**Provided text**
>> Start

Many parents and teachers would love to use more trade books in the classroom, either to replace or supplement textbooks. Many times, however, it seems to be too much trouble to find titles that accurately match up by grade level, historical period, or by geographical region. In addition, many educators want a short book summary or even warnings about potential inappropriate language or other questionable issues, in order to make appropriate selections.

 

In my own homeschool planning, I have found several excellent resources to help in my quest to find great books to use in my curriculum. These literature guides are the map to help me match up titles that go along with the topics, people, region, or time periods that were are studying—and they save me lots of time that is better spent teaching or reading with my children.

 

Books Children Love: A Guide to the Best Children’s Literature

by Elizabeth Wilson

 

An author who advocates the Charlotte Mason approach to education wrote this book, and the titles do reflect Judeo-Christian values. It includes lists of books for many areas and subjects including: animals, art and architecture, bible/spiritual teaching, biography, crafts, hobbies, domestic arts, dance, drama, geography, history, horticulture, humor, language, literature, poetry, rhymes, math, misc. music, outdoor activities other than group games, physical education, reference, science, technology, and special days and seasons.

>> End

**Tasks to complete**
**A)** Answer from the text on literature guides:
(i) Besides a short book summary, what do many educators want in order to make appropriate selections?
(ii) Who wrote Books Children Love: A Guide to the Best Children's Literature?
(iii) Which approach to education does the author of that guide advocate?
**B)** Extend the text on literature guides, picking up right after its final sentence.
The data that comes after this text has no role in the tasks.

**Collected data**
>> Start

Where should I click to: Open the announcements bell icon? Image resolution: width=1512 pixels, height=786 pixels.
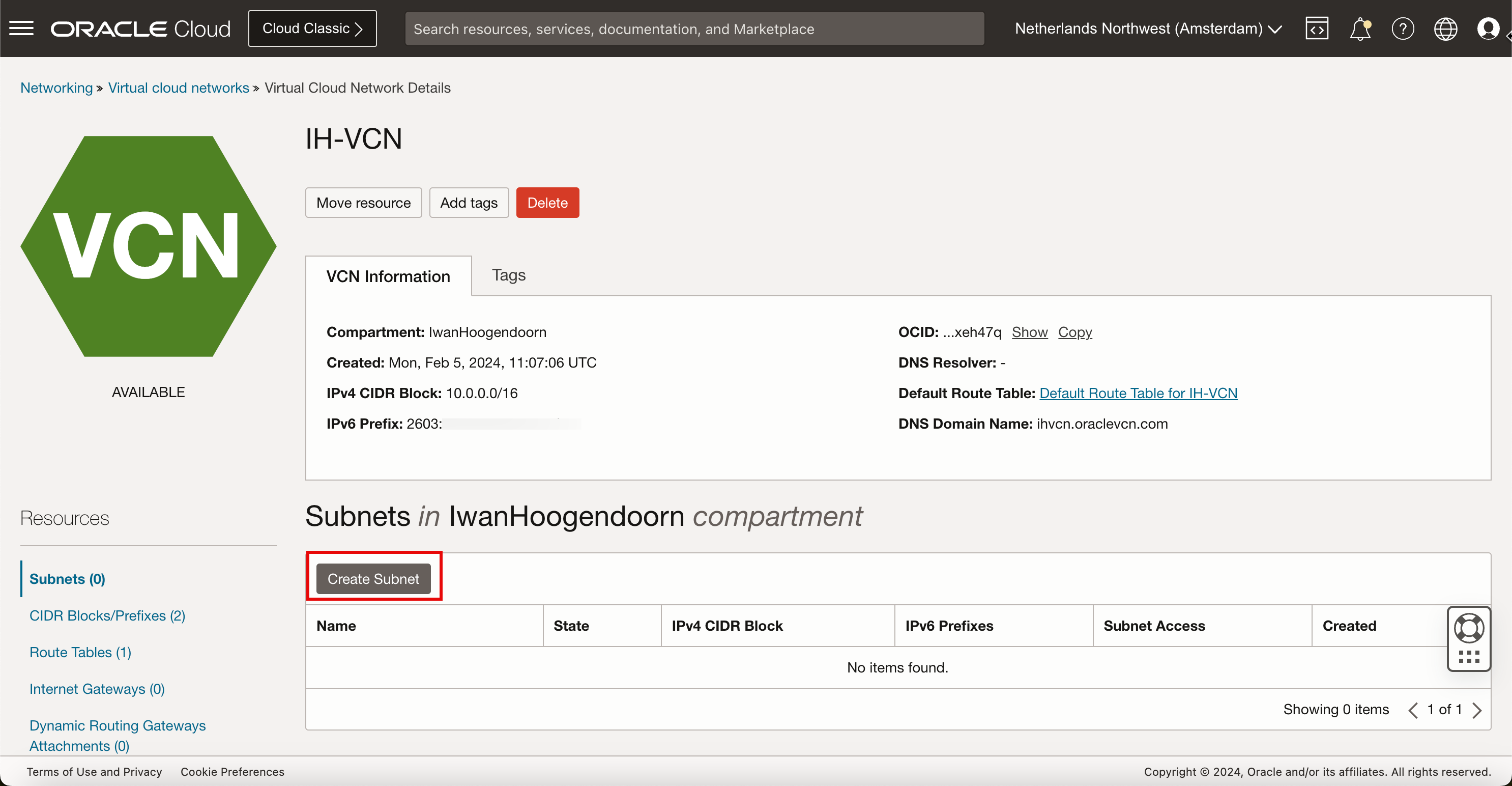pos(1359,28)
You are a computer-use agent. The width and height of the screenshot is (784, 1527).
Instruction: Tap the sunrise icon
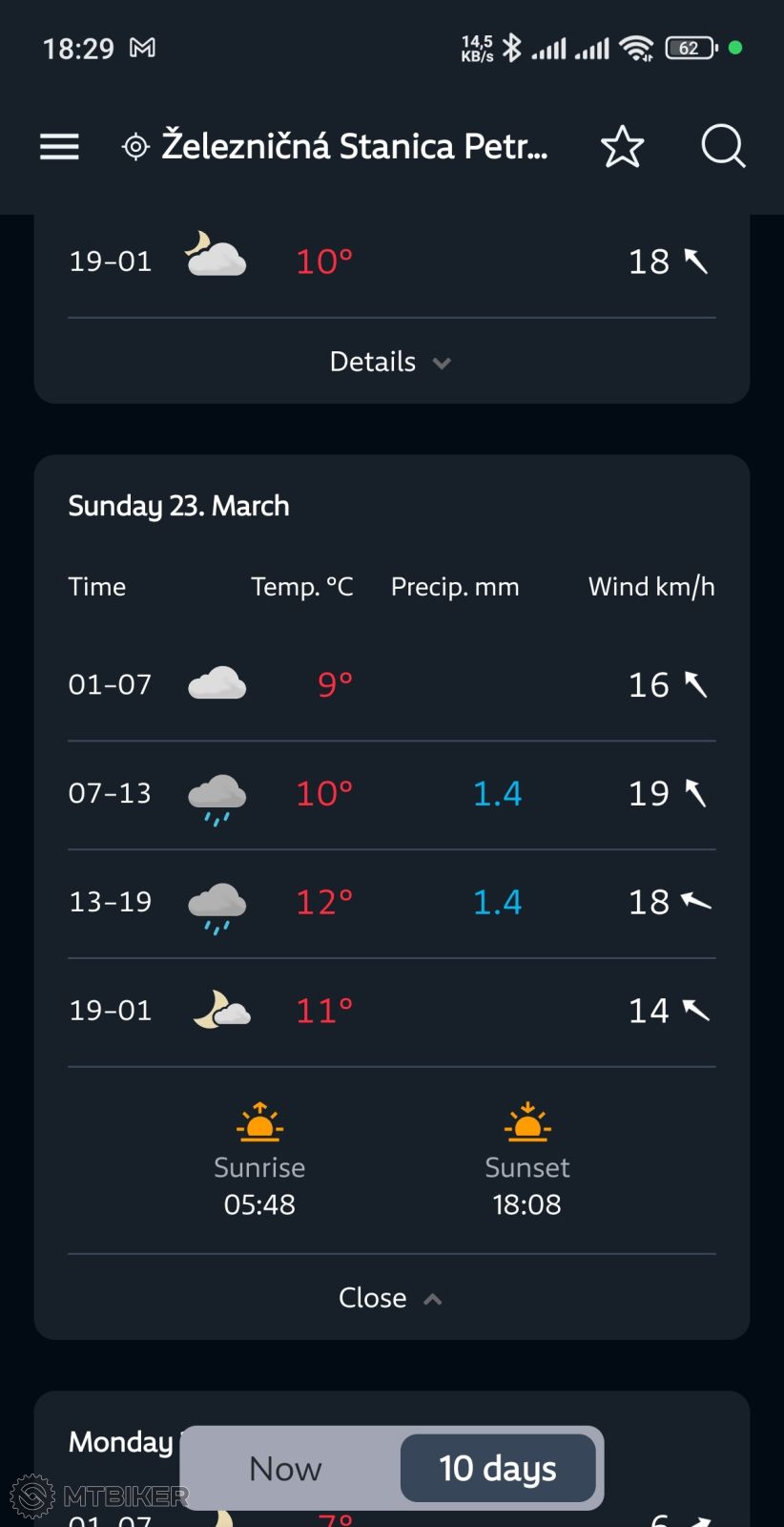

>> End

**Results for each task**
**A)**
(i) Warnings about potential inappropriate language or other questionable issues.
(ii) Elizabeth Wilson.
(iii) The Charlotte Mason approach.

**B)**
 

 

All Through The Ages: History Through Literature Guide

by Christine Miller

 

According to material in the book’s introduction, this guide is a glorified list of books, commonly available from public libraries and homeschool catalogs, which are useful for learning history using literature—real books—rather than textbooks. Christine Miller has taken suggestions from many resources, catalogs, and other literature resource guides to create a comprehensive (and chronological) resource for all educators. Each section (historical era or geographical region) is subdivided by reading level.

 

 

Honey For A Child’s Heart: The Imaginative Use of Books in Family Life

by Gladys Hunt

 

This resource includes an indexed list of the best children’s classics ever and an extensive annotated bibliography of books worth reading, arranged by their suitability for various ages. However, Mrs. Hunt also provides insightful articles and ideas for family reading, nurturing young readers, parenting, and what makes a good book. This resource is definitely based on Christian principles.

 

 

Let The Authors Speak: A Guide To Worthy Books Based on Historical Setting

by Carolyn Hatcher

 

This guide is unique in that it can be referenced specifically by setting, author or title, as laid out in the table of contents and index. It is also arranged by reading/age level, which makes it very user friendly. As with the other resources, the author gives a brief summary of the book as well. There is also a great section about the use of ‘living books’ and how they are a superior way to educate children and teens.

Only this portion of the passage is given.